--- Data extracts Enclosed Below ---

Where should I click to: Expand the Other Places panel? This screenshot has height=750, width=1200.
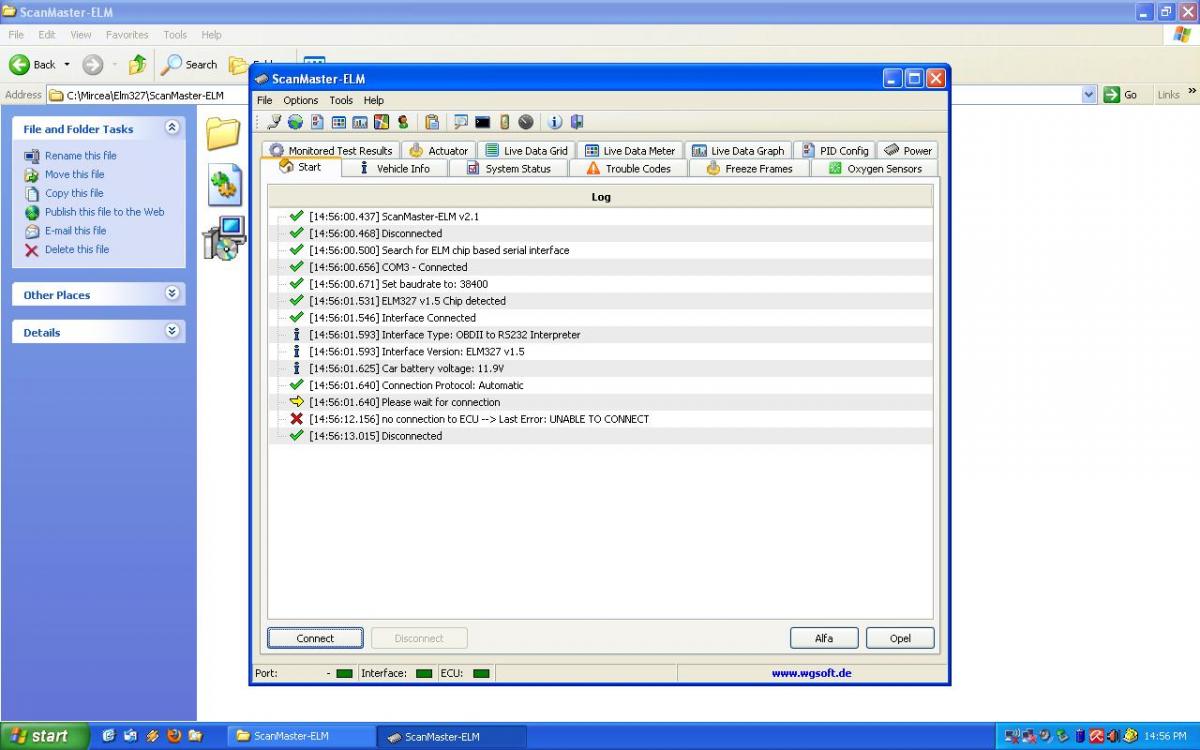pos(172,294)
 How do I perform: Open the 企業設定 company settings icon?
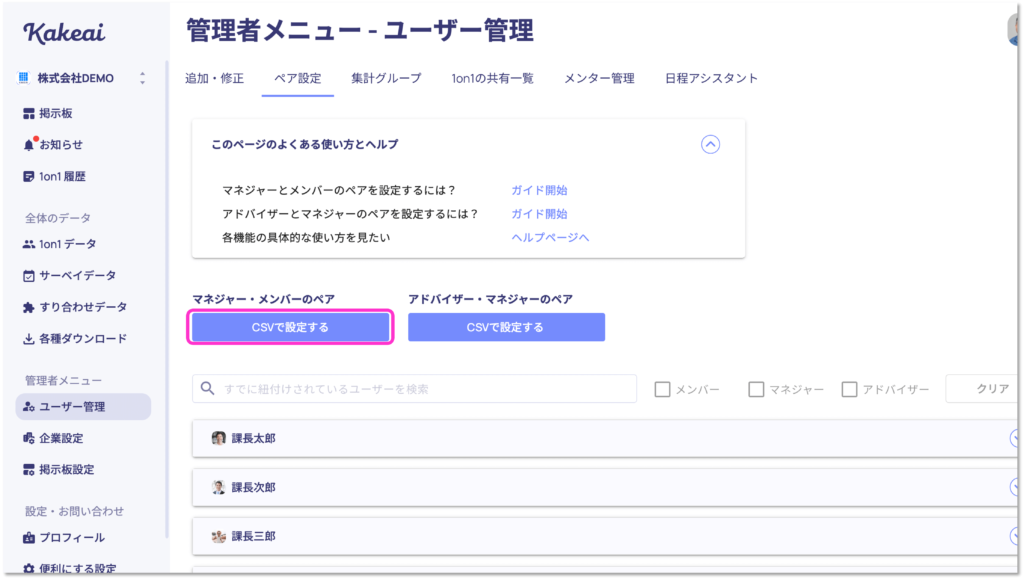coord(29,438)
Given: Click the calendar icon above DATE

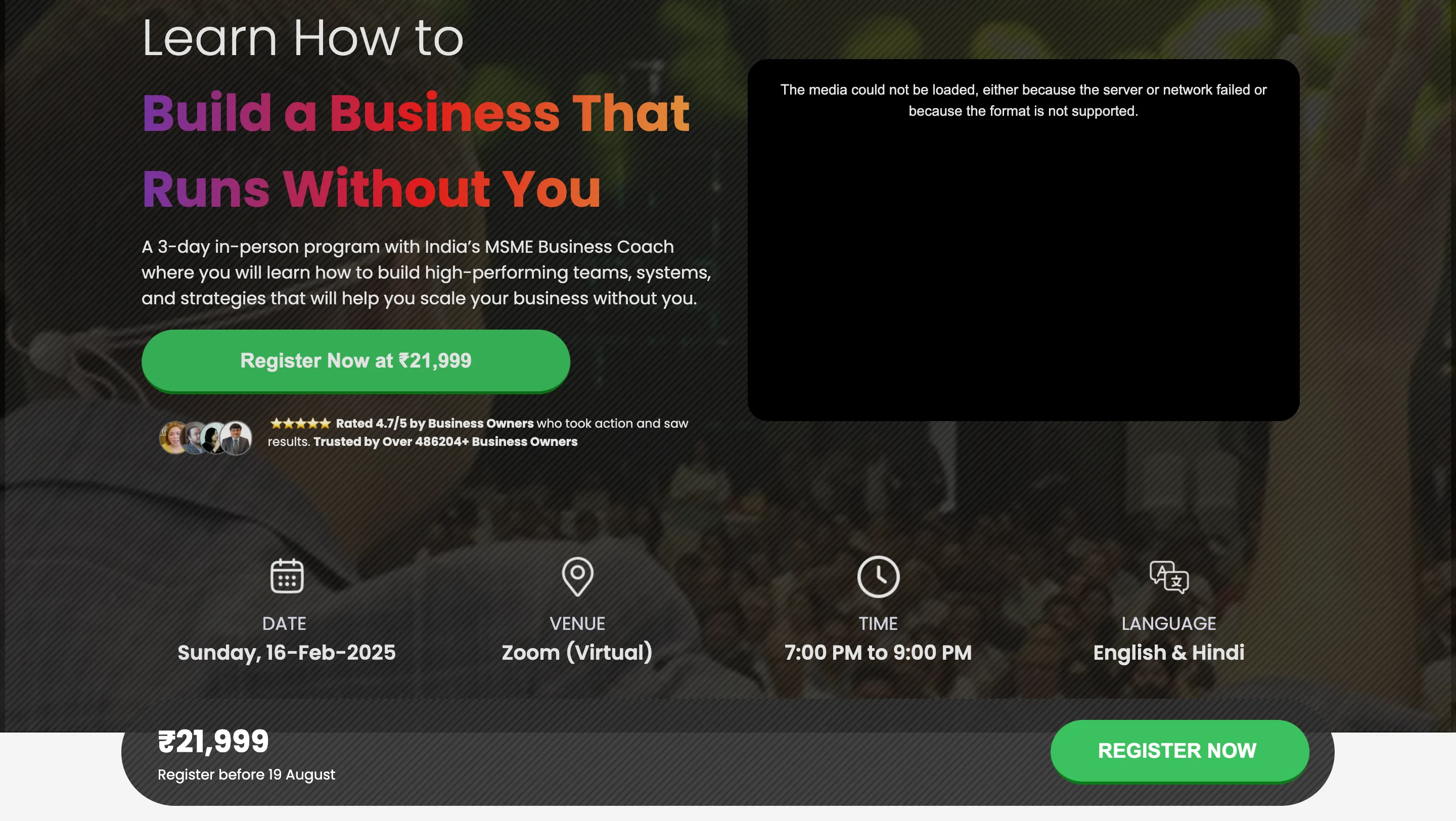Looking at the screenshot, I should click(287, 576).
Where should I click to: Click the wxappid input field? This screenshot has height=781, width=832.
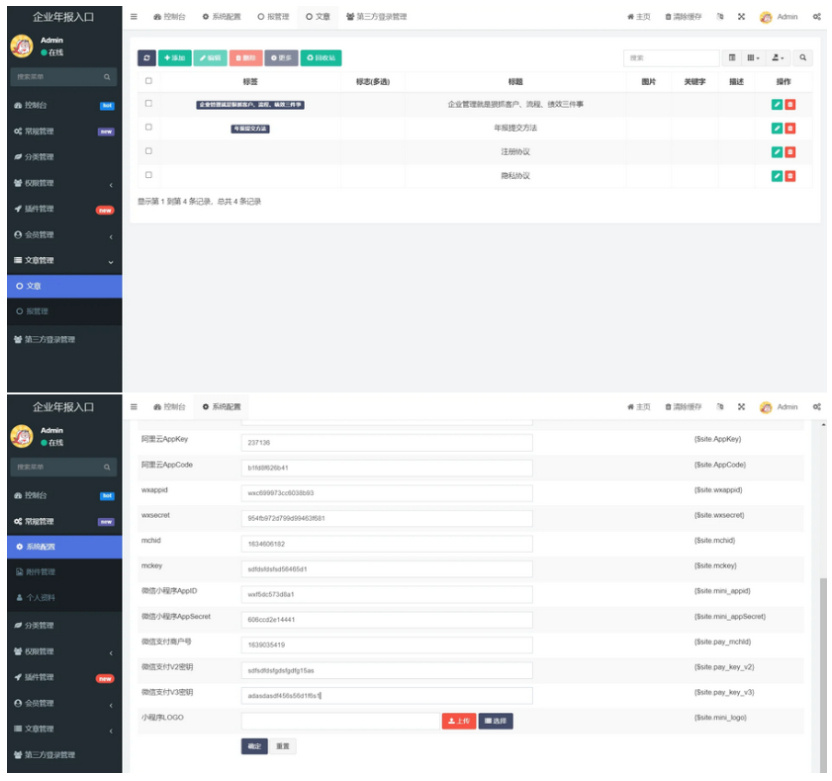(x=387, y=493)
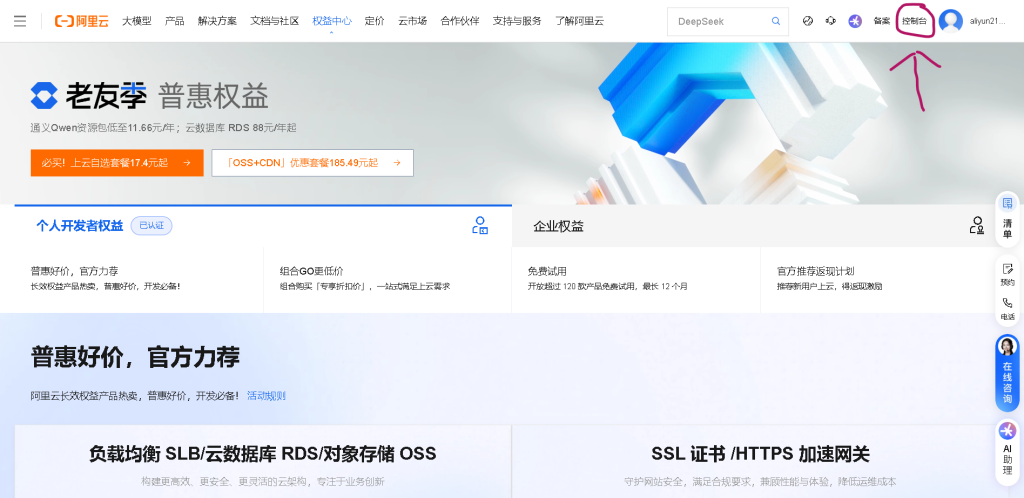This screenshot has height=498, width=1024.
Task: Click the OSS+CDN 优惠套餐 button
Action: 312,163
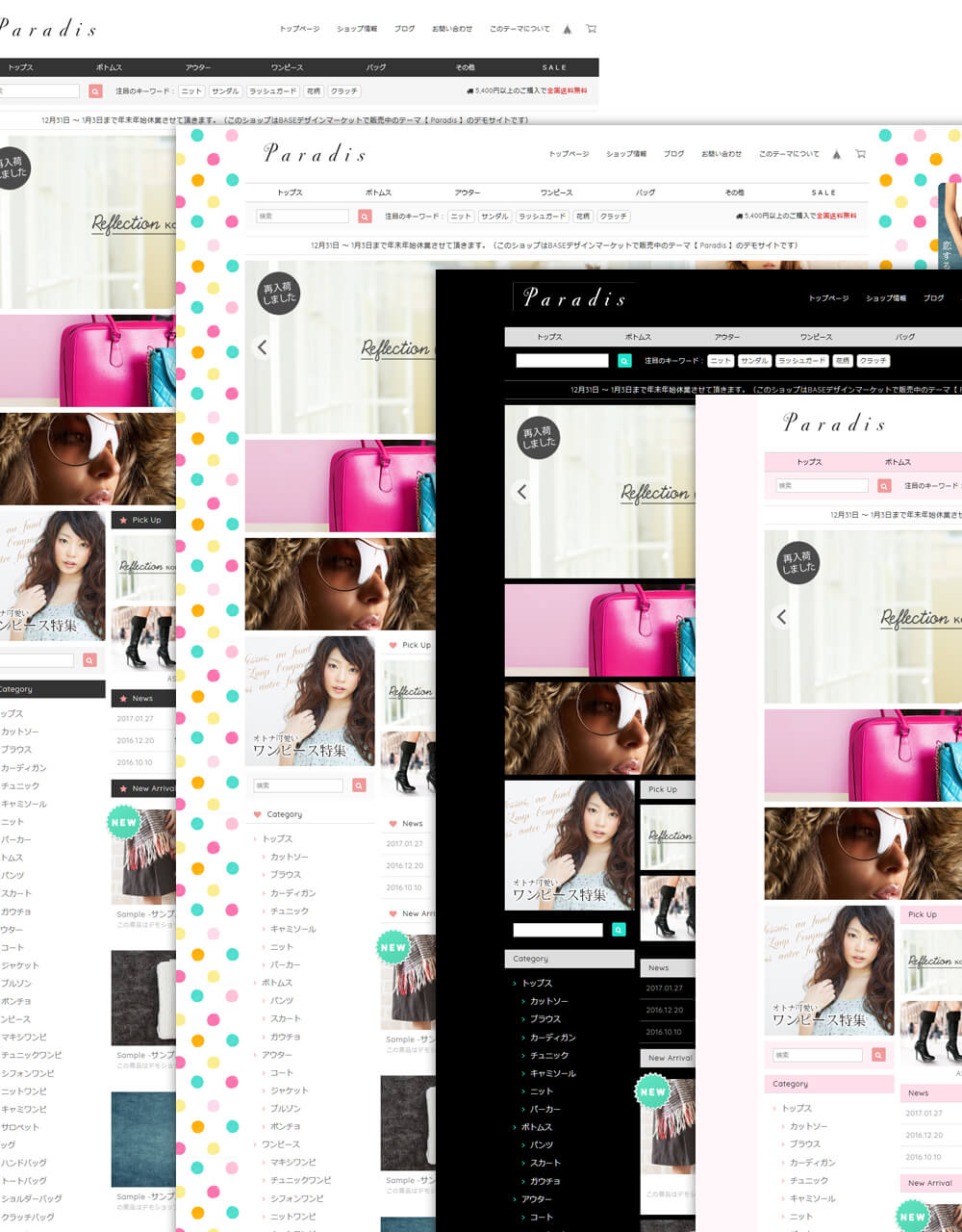Click the cart icon in the polka-dot theme header
Screen dimensions: 962x1232
pos(860,154)
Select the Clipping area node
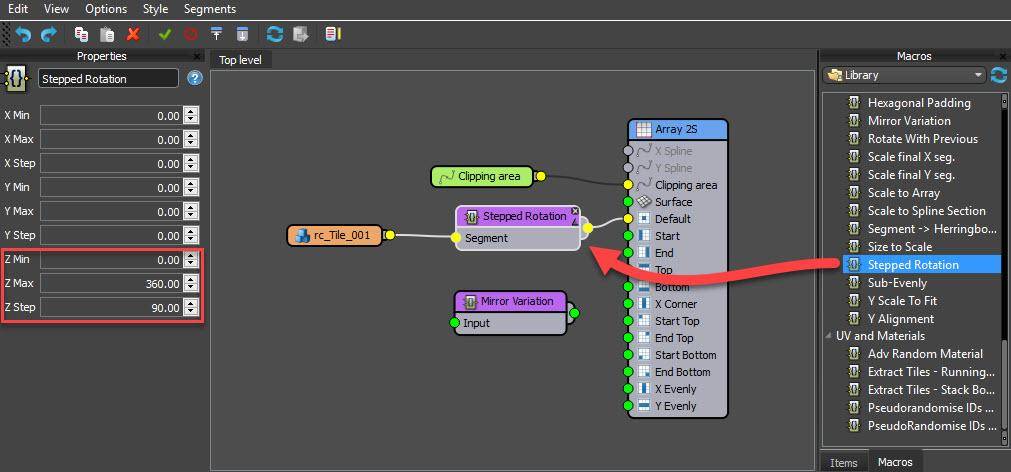The height and width of the screenshot is (472, 1011). (483, 177)
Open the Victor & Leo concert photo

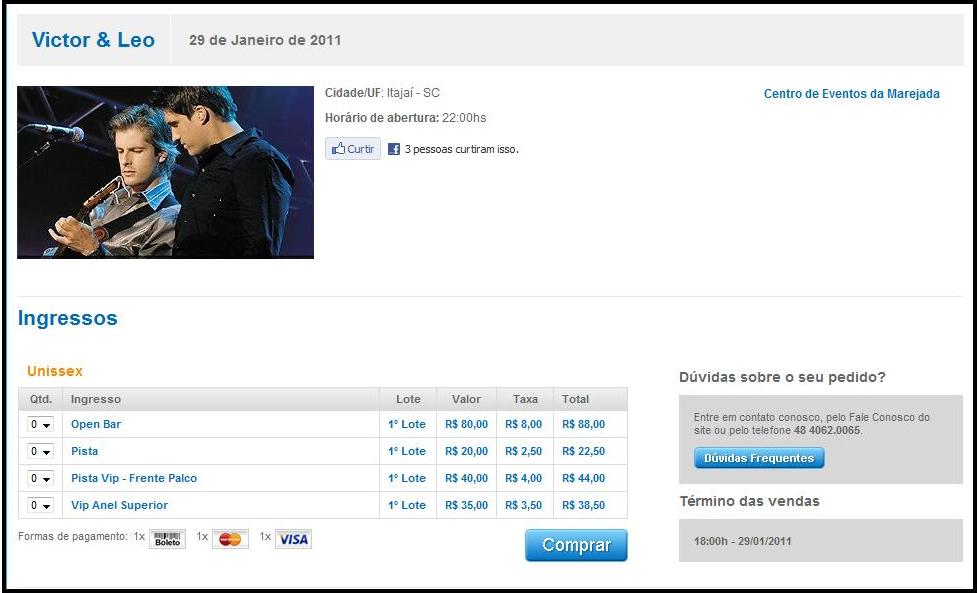click(x=165, y=172)
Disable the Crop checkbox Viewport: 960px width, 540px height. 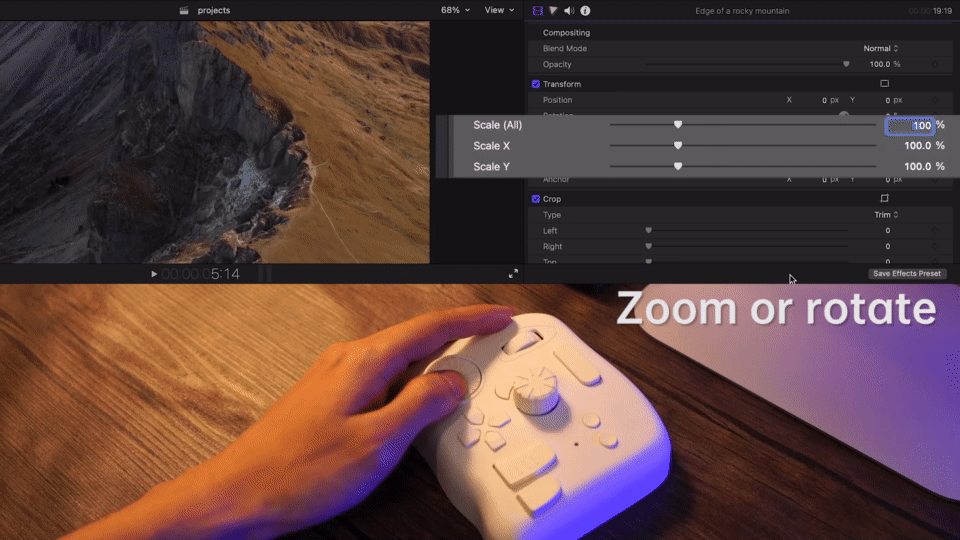pos(536,199)
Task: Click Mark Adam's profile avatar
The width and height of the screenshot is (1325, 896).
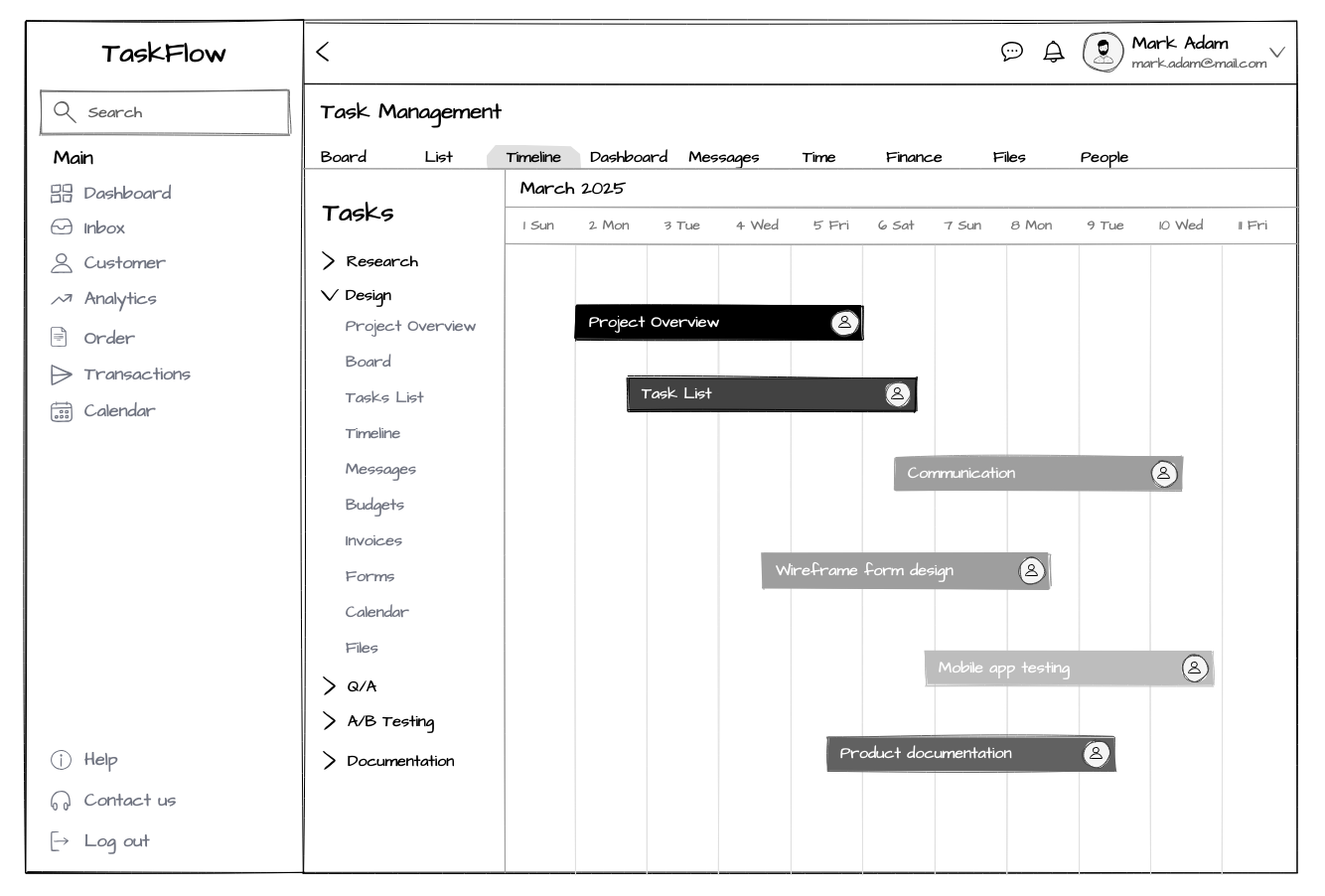Action: (1103, 52)
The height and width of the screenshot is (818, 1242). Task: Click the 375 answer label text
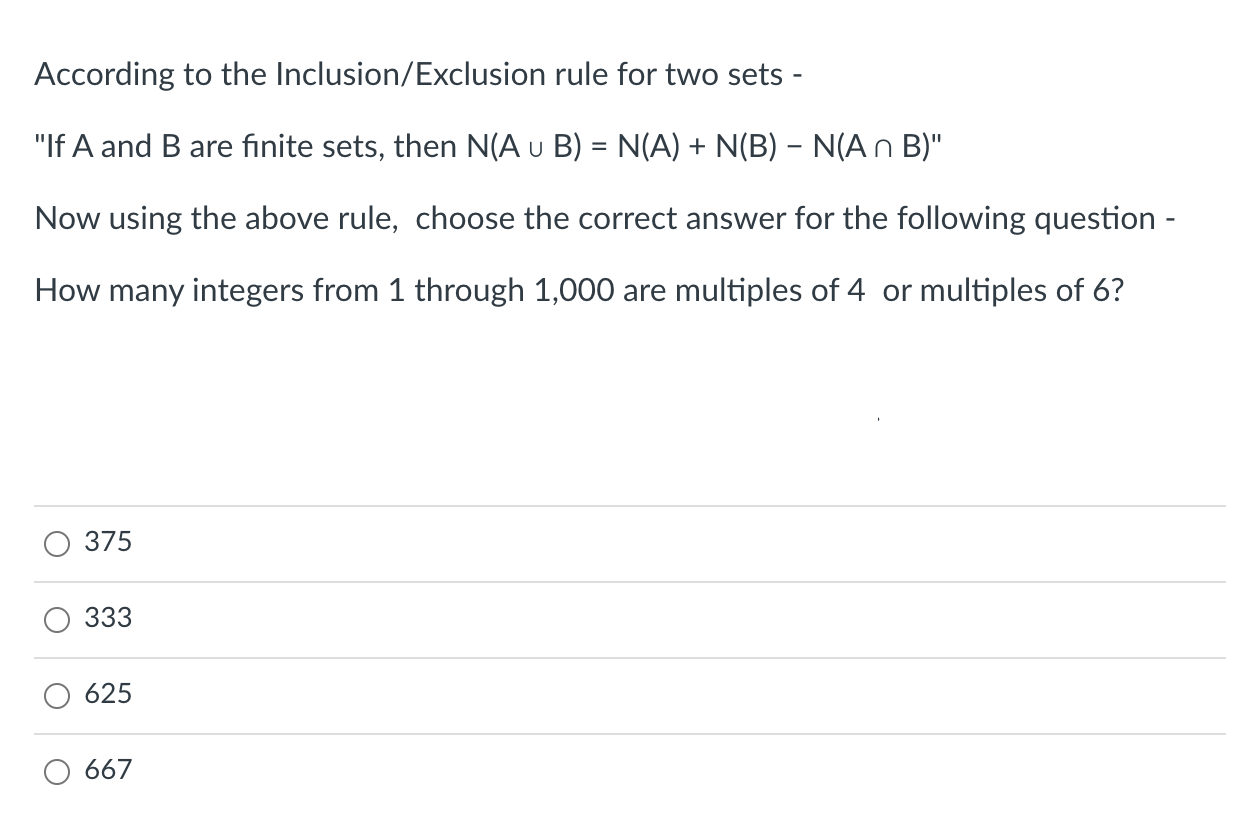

--- End of Enclosed Data extracts ---

▸ Work request
From the line containing "The width and" down to the final line of the listing above, write out only those lines exactly as they are, minus the pictures.

▸ Task response
The width and height of the screenshot is (1325, 896).
Action: (1103, 52)
The height and width of the screenshot is (818, 1242). Task: Click the 375 answer label text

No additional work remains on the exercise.